A Novel Dual-Band Implantable Antenna for Pancreas Telemetry Sensor Applications

by Maria Matthaiou, Stavros Koulouridis and Stavros Kotsopoulos

Telecom 2022, 3(1), 1-16; https://doi.org/10.3390/telecom3010001 - 1 Jan 2022

Cited by 6 | Viewed by 3460

Abstract

In this study, a novel implantable dual-band planar inverted F-antenna (PIFA) is proposed and designed for wireless biotelemetry. The developed antenna is intended to operate on the surface of the pancreas within the Medical Device Radiocommunications Service (MedRadio 401–406 MHz) and the industrial scientific and medical band (ISM, 2.4–2.5 GHz). The design analysis was carried out in two steps, initially inside a canonical model representing the pancreas, based on a finite element method (FEM) numerical solver. The proposed antenna was further simulated inside the human body taking into account the corresponding dimensions of the tissues and the electrical properties at the frequencies of interest using a finite-difference time-domain (FDTD) numerical solver.
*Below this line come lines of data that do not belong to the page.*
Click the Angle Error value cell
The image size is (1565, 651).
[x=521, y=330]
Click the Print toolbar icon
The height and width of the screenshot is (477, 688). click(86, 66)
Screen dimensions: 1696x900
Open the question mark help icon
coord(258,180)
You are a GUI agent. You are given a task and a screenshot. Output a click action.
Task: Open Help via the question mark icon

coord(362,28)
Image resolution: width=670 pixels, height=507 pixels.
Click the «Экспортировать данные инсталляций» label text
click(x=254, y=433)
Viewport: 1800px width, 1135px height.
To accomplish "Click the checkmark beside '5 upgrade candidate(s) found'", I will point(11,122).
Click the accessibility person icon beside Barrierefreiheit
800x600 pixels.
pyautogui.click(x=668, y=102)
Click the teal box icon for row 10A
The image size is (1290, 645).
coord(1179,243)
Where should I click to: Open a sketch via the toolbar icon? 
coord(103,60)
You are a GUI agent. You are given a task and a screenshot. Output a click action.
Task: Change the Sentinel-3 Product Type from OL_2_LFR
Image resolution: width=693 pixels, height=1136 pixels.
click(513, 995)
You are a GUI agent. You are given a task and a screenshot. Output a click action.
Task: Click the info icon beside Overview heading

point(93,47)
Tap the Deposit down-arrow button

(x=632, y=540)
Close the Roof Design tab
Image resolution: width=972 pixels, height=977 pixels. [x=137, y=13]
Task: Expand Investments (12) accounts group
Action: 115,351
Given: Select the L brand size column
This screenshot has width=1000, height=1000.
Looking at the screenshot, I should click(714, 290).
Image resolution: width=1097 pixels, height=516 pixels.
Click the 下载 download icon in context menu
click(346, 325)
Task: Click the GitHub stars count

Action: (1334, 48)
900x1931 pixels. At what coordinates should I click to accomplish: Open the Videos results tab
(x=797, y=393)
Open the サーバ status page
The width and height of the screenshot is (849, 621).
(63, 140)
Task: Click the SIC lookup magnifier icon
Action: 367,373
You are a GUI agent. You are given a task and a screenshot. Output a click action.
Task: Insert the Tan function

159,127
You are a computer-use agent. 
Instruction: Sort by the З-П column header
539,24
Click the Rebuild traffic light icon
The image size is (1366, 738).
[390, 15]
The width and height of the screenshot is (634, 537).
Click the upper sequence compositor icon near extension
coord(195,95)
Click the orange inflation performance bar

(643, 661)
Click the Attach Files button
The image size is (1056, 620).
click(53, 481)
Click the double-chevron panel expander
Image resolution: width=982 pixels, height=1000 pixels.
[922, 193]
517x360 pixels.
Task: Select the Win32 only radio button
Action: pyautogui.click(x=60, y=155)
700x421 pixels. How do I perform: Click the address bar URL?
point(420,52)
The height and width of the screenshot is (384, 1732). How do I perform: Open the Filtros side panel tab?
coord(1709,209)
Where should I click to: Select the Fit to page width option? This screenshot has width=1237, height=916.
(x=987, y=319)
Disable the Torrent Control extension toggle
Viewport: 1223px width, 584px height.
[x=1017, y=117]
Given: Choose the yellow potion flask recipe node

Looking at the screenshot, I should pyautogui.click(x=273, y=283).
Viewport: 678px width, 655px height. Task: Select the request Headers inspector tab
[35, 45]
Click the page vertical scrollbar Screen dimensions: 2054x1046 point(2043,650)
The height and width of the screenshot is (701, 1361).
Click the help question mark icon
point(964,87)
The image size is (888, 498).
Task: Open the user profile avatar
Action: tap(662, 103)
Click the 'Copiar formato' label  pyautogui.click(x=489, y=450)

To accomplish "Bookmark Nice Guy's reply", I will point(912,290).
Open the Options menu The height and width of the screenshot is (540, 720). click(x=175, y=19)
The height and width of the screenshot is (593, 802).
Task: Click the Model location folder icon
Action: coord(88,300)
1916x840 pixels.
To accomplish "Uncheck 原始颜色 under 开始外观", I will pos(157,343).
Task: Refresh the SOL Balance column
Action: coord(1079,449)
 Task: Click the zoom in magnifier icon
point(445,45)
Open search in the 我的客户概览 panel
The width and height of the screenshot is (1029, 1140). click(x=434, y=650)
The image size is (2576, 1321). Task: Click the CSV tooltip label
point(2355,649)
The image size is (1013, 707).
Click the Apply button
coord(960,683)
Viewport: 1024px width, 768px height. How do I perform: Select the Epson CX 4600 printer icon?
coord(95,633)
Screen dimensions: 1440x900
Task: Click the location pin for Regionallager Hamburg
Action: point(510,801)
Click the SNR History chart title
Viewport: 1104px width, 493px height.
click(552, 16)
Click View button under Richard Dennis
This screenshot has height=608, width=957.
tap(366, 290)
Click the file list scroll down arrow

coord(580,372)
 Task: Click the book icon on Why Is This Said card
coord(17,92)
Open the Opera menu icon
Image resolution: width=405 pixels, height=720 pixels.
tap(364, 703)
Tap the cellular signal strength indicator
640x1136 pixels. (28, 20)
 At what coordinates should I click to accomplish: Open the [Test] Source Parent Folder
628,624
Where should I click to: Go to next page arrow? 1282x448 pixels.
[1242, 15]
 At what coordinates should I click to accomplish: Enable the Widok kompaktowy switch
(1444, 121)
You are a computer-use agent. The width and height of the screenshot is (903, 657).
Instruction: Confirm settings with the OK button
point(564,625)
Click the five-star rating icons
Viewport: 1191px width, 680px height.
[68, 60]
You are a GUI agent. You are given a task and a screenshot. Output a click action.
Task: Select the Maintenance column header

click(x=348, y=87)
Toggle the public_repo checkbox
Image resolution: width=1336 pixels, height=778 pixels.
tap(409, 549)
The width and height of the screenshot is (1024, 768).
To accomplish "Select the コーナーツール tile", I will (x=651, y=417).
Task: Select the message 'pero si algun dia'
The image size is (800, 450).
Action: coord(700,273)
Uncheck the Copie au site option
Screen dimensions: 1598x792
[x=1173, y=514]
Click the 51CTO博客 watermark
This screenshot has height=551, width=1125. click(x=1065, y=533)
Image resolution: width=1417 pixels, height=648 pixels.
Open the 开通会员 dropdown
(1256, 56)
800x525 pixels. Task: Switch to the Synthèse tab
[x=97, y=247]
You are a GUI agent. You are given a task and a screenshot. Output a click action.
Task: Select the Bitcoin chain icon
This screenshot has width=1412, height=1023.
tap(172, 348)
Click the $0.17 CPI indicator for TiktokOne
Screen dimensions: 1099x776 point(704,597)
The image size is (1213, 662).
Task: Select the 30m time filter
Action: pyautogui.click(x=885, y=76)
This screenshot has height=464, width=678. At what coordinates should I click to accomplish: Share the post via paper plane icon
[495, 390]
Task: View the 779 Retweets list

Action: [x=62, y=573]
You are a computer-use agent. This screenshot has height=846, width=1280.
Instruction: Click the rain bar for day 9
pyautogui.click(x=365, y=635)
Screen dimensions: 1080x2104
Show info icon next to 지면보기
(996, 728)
Resonance, radiation performance, electrical field attenuation, total radiated power, and specific absorption rate (SAR), which determines the safety of the patient and the maximum permissible input power and other electromagnetic parameters, are presented and evaluated. Full article

(This article belongs to the Special Issue Modern Circuits and Systems Technologies on Communications 2021)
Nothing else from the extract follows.